Kafka is a message pipeline architecture which mostly used in distributed message transportation. It was developed by Linkedin and recently largely used in a lot of blockchain and High performance data environment.

If we made an analogy for Kafka: assume you had a chicken which will produce one egg a day, and also yourself, will eat one egg a day. Seeing this situation is perfect right? No left eggs, no shortage for eggs. However, what if you had hundreds of chicken and each one will produce one egg a day, then as a consumer, it is just yourself. Oops, if you don't have something to keep those new produced eggs somewhere, they will drop to the ground and you couldn't eat them later.

Kafka is designed to solve this problems. Kafka won't worry how many messages producer had been produced. Kafka will store them temporarily in the broker(a middle layer between producer and consumer) and wait until the consumer coming to process/read. Once the message had been readed by the consumer from one group id, the message could not be consumed again unless use different group id.

Kafka had three main part, producer / broker / Consumer. Let's talk each of them:

1 Producer: This is where the message coming from, it is outside the Kafka system and by using Kafka producer API to post the message to the broker. And the amount of producer could be multiple, which means, a lot of producer could produce messages to the same broker. When producer send the message, it will give each message a topic (like data will store in a table). By the same topic, messages will be stored in different partition in the next layer broker and those partition will be replicated in the distributed systems. So kafka is a horizontally scaled system which could handle big data sending and reading

2 Broker: broker is a middle layer of the whole architecture. It is within a zookeeper system (zookeeper is a system for making sure distribute system's data won't lose when one of the server is outage, search zookeeper in google for more info). Basically, multiple brokers within the same zookeeper system, and when message was posted into broker, the zookeeper will always make sure the message will be sent to the leader broker, then rest of the brokers will store the replication of the message to make sure message won't lose when the leader broker crashing. When the leader broker is outage, zookeeper will elect another broker to be the leader again and keep serving the whole Kafka system.

3 Consumer: Consumer is used to read/consume the message from broker. It usually will be acted within a group. In the same group, consumer will consume the same message topic and the same message from same topic will not be consumed by different consumer in the same group -- this avoided the repeated reading.

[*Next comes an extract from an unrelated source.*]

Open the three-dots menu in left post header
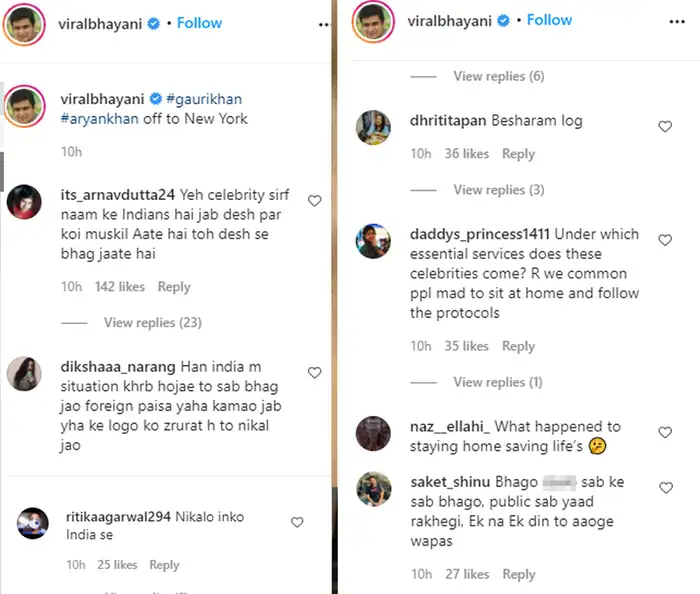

So, now you know how Kafka runs and what sort of the core components it had. Let's pointed out the rules in Kafka:

1 when messages had been produced into brokers, each message will be given an offset id when Kafka received the message and the id is sequencing aligned. Which means, earlier produced message will had a smaller ID than later produced.

2 When messages were reading from the broker, the consumer will read smallest offset id first. Which means, earlier produced message will be early readed in the consumer.

3 If message in the broker had been replicated by N times, then Kafka system could afforD N-1 broker outage without losing the message in the consumer.

4 when consumer read a message, consumer will automatically tell the Kafka system which offset id had been readed (unless you manually set auto-commit-enable:false). After kafka knew which offset id had been readed in the topic partition, it will store the ID in system. Also if consumer stopped suddenly, the kafka will store the last time read offset id for consumer, when consumer backup and start reading again, it will read the message from last time stopped. See, no repeated reading again!

5 One partition of particular topic will only be readed by one consumer.So don't set the number of consumer larger than the partition number, otherwise, it will always had one consumer nothing to do.